## What the task requires
Write out, word for word, only the data from its first line to the line containing "Collaboration Space (471, 21)".

Collected data entries
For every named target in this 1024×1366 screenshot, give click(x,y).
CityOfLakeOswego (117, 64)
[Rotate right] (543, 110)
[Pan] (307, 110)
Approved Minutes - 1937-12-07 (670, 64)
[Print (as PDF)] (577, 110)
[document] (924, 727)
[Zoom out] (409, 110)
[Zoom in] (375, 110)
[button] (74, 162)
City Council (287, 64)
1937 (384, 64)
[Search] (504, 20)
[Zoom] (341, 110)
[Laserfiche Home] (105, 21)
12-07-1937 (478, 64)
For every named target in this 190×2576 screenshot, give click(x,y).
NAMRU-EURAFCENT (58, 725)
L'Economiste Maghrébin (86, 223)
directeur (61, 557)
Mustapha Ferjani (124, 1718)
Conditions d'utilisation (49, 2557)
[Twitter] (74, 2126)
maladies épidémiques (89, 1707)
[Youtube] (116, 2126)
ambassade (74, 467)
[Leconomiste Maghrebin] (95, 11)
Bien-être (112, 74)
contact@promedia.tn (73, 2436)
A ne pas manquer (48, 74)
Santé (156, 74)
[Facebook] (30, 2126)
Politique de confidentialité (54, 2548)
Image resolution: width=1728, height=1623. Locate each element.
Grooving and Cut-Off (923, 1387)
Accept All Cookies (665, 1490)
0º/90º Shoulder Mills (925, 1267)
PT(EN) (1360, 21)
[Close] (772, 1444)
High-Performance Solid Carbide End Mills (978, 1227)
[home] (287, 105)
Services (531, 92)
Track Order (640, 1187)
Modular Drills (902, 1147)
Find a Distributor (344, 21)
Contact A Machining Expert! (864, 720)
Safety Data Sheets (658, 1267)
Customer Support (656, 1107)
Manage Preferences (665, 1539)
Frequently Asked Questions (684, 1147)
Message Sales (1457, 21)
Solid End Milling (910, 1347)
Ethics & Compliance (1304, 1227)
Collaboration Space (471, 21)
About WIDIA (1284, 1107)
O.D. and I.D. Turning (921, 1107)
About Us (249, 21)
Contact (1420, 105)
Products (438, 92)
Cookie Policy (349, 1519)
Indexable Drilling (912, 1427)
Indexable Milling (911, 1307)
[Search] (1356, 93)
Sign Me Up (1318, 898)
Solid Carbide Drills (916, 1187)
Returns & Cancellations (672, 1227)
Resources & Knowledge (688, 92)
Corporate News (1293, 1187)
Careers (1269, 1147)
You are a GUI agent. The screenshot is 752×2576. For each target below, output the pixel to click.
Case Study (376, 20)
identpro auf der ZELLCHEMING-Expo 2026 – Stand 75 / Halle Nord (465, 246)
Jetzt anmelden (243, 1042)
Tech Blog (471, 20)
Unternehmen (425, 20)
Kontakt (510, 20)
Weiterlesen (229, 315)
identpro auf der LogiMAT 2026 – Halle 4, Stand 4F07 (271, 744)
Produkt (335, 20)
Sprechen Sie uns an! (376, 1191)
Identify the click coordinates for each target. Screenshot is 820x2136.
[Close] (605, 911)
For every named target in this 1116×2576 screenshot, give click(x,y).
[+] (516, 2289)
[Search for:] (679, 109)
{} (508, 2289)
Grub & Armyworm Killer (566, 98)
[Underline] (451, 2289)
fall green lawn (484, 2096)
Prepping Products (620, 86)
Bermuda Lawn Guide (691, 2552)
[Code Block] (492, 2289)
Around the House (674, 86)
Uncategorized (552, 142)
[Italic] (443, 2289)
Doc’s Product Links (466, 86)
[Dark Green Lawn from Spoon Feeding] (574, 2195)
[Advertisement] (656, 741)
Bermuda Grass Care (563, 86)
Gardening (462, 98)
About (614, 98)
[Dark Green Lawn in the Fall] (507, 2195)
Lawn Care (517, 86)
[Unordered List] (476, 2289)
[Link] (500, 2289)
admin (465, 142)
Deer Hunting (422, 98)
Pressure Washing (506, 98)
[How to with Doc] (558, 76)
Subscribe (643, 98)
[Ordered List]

## Solved exercise
For every named target in this 1024×1366 screenshot, give click(x,y).
CityOfLakeOswego (117, 64)
[Rotate right] (543, 110)
[Pan] (307, 110)
Approved Minutes - 1937-12-07 (670, 64)
[Print (as PDF)] (577, 110)
[document] (924, 727)
[Zoom out] (409, 110)
[Zoom in] (375, 110)
[button] (74, 162)
City Council (287, 64)
1937 (384, 64)
[Search] (504, 20)
[Zoom] (341, 110)
[Laserfiche Home] (105, 21)
12-07-1937 (478, 64)
For every named target in this 190×2576 screenshot, give click(x,y).
NAMRU-EURAFCENT (58, 725)
L'Economiste Maghrébin (86, 223)
directeur (61, 557)
Mustapha Ferjani (124, 1718)
Conditions d'utilisation (49, 2557)
[Twitter] (74, 2126)
maladies épidémiques (89, 1707)
[Youtube] (116, 2126)
ambassade (74, 467)
[Leconomiste Maghrebin] (95, 11)
Bien-être (112, 74)
contact@promedia.tn (73, 2436)
A ne pas manquer (48, 74)
Santé (156, 74)
[Facebook] (30, 2126)
Politique de confidentialité (54, 2548)
Image resolution: width=1728, height=1623. Locate each element.
Grooving and Cut-Off (923, 1387)
Accept All Cookies (665, 1490)
0º/90º Shoulder Mills (925, 1267)
PT(EN) (1360, 21)
[Close] (772, 1444)
High-Performance Solid Carbide End Mills (978, 1227)
[home] (287, 105)
Services (531, 92)
Track Order (640, 1187)
Modular Drills (902, 1147)
Find a Distributor (344, 21)
Contact A Machining Expert! (864, 720)
Safety Data Sheets (658, 1267)
Customer Support (656, 1107)
Manage Preferences (665, 1539)
Frequently Asked Questions (684, 1147)
Message Sales (1457, 21)
Solid End Milling (910, 1347)
Ethics & Compliance (1304, 1227)
Collaboration Space (471, 21)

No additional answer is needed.